I would not solve this by renting the card out or mining on it. That is a good way to turn a clean on-prem deployment into a security, accounting, support, and liability mess.

The first mistake is treating this as a GPU utilization problem. It is not. It is a capacity and ownership problem.

If the customer requires on-prem, then they are not buying 100 percent utilization. They are buying local capacity, data control, predictable latency, and the right to run the workload at peak without waiting for somebody else’s cloud quota. Expensive idle capacity is not unusual. Hospitals, banks, factories, backup systems, HA clusters, and DR environments all work like this. Most of that hardware is “wasted” until the day it is not.

What I would clarify very early is whether the H100 is required continuously or only at peak. If it is a peak requirement, say that plainly. Otherwise someone will run nvidia-smi two weeks after installation and conclude that the project bought a very expensive heater.

The normal enterprise pattern is not “make the ISV keep the GPU busy”. The normal pattern is that the client owns the idle capacity.
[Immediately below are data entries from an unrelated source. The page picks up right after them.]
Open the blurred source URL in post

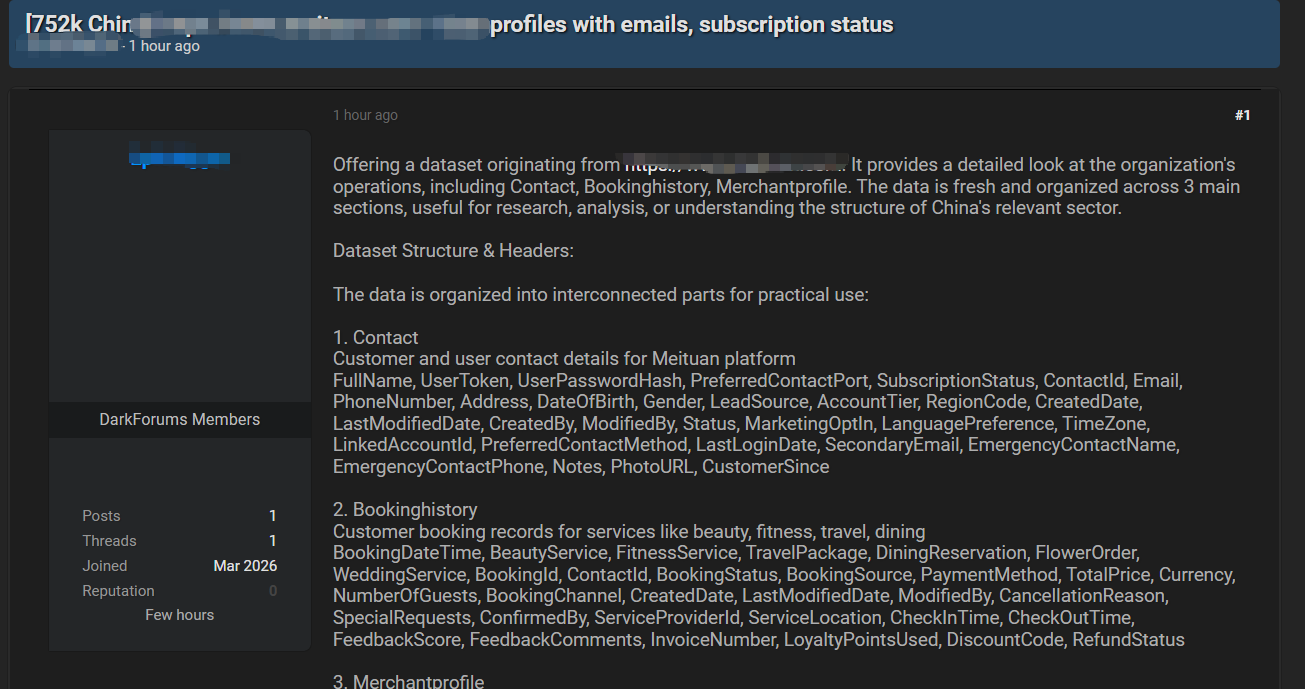pyautogui.click(x=735, y=164)
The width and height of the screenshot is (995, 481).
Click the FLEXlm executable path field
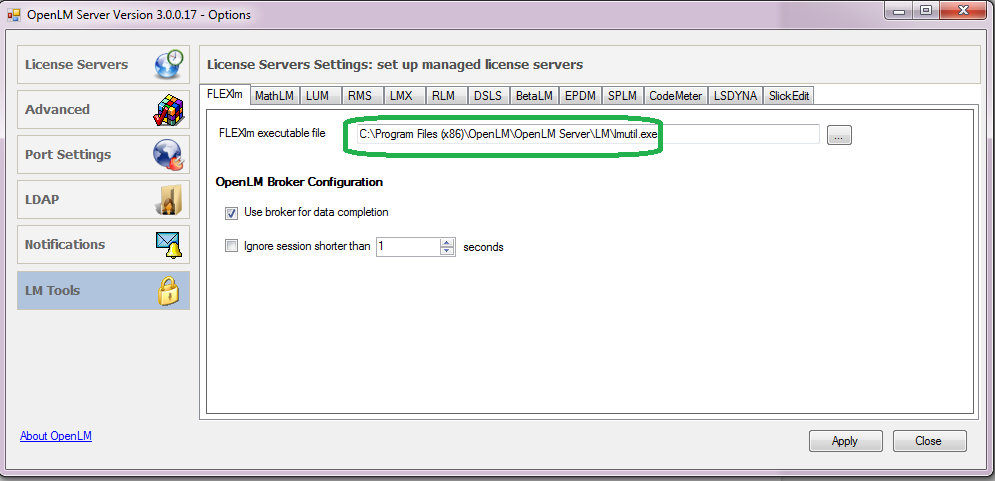pyautogui.click(x=584, y=134)
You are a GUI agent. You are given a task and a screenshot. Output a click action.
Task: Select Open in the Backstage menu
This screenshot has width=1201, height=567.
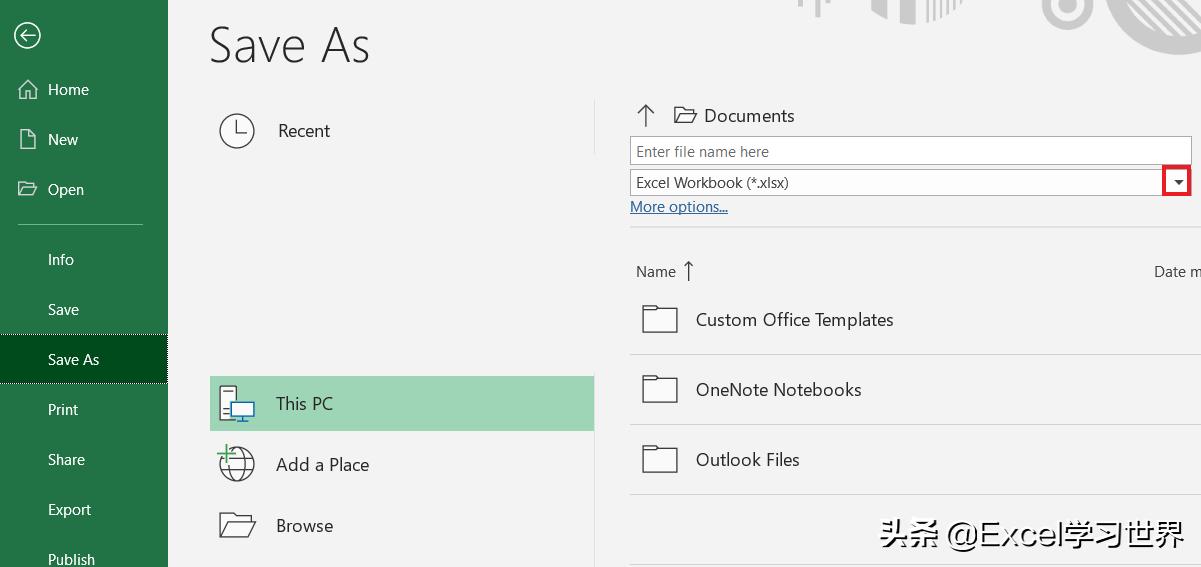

Your application gets a reservation or priority, and the client can use the remaining time for their own batch inference, embeddings, document processing, evaluation jobs, internal ML experiments, or whatever else fits their governance. Slurm or Kubernetes can do the scheduling if they already have that kind of environment. MIG may help for smaller independent workloads, but it is not magic. If your model needs the whole card, it needs the whole card.

I would be very careful with the sales story here. “We will keep the GPU busy” is the wrong promise. The honest promise is “this workload needs this class of hardware when it runs, and on-prem means paying for availability rather than consumption.”

So the contract needs to state one of three things clearly. The GPU is dedicated to your product. Or the GPU is shared, with your product having priority. Or you provide the whole thing as a managed appliance/capacity service.

Leaving that undecided is how these projects become awkward. The bad outcome is not an idle H100. The bad outcome is an idle H100 that nobody is allowed to use, nobody budgeted correctly, and everyone blames on the software vendor.